The Reserve Bank of Zimbabwe
(RBZ) chief told state-sanctioned reporters that shoppers should
not expect prices to remain fixed.
In July, President Robert
Mugabe ordered huge price slashes and a six-month price freeze that
saw shoppers descending on stores in droves, quickly emptying them
of stock.
Now basics are in desperately
short supply as store owners refuse to restock. The opposition Movement
for Democratic Change (MDC) this week complained bread was as scarce
as gold.
There must never be expectations
from consumers that prices should be at the same level as three
months ago, said Gono, who is one of only a handful of top officials
willing to speak out against government policy.
There is also an animal
called inflation, he said. Zimbabwe's annual inflation rate is the
highest in the world, at just under 8,000 per cent.

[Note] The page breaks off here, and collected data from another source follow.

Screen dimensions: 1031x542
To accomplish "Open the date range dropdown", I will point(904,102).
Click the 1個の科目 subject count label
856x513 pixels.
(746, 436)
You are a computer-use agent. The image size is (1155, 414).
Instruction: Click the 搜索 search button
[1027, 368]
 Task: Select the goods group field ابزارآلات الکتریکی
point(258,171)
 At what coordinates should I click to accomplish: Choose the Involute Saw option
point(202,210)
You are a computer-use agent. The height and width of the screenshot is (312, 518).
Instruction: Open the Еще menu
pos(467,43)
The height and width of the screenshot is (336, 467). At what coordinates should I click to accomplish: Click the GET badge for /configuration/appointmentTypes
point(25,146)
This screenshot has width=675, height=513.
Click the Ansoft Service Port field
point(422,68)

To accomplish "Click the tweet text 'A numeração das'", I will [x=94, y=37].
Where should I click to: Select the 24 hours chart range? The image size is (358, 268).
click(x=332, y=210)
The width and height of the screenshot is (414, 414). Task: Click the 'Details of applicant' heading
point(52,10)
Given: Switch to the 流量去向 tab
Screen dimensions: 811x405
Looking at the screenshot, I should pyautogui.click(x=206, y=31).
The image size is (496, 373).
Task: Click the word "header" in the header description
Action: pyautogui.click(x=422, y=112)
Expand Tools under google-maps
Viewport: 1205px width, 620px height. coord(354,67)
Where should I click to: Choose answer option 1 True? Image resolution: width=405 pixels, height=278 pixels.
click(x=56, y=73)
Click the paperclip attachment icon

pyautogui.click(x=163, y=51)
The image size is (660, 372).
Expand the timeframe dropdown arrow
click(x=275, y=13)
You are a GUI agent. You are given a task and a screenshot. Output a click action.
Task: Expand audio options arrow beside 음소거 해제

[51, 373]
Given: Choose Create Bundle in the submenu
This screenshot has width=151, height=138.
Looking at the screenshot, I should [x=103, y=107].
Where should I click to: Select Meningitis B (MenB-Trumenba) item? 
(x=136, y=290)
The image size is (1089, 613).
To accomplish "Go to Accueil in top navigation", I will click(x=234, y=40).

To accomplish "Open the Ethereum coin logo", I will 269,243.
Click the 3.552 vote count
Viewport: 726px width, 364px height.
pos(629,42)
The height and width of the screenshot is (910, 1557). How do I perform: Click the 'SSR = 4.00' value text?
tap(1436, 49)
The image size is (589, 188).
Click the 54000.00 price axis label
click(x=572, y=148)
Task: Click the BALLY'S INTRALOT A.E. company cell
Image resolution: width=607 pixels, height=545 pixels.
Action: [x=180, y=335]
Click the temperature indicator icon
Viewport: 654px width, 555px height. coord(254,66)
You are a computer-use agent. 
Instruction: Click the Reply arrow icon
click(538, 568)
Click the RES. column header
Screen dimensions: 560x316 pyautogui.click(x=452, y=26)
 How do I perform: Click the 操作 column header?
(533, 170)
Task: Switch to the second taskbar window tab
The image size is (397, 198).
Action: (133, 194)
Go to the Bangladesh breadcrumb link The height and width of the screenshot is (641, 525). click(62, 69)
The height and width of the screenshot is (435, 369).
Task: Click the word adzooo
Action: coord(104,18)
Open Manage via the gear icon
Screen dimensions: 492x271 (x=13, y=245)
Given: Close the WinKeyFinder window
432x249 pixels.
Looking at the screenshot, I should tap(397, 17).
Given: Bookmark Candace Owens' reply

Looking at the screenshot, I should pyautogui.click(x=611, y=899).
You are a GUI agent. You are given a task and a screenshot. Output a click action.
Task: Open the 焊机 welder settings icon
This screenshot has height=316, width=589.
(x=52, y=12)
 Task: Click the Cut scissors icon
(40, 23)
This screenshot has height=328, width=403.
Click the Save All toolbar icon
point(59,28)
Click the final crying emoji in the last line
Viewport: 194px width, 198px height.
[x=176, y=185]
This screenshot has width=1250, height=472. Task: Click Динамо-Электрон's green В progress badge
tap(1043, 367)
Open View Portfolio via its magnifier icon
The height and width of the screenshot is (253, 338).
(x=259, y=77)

'Consumers need to realize
that in an inflationary environment, it was inevitable that producers
need some modicum of price adjustments to create the capacity to
meet their next and successive production and purchase order schedules,
Gono said.
'Prices of goods like
newspapers, for example, must be de-controlled so that they are
available,' he said.
Independent reports say
bakers are pushing for an upward review in the price of bread, arguing
that a loaf should sell for at least 400,000 Zimbabwe dollars, four
times the government-set price.
Bakers all but stopped
baking when the National Incomes and Pricing Commission decreed
that a loaf be sold for just 30,000 dollars (officially 1 US dollar
but worth only a few cents at prevailing black market rates).
The price was hiked to
100,000 Zimbabwe dollars 10 days ago: less than the cost of a small
bun of bread that sells clandestinely for around 150,000 Zimbabwe
dollars.
Some companies and service
providers have already started ignoring the price freeze. The state-appointed
commission running the city of Harare announced this week it wanted
to raise tariffs ninefold.
And on Wednesday
dozens of activists were joined by street vendors in a brief march
in the eastern border city of Mutare to protest huge hikes in water
rates by the state-run Zimbabwe National Water Authority (ZINWA),
said rights group Women
of Zimbabwe Arise (WOZA).
Police arrived on the
scene after the activists had dispersed, the group said.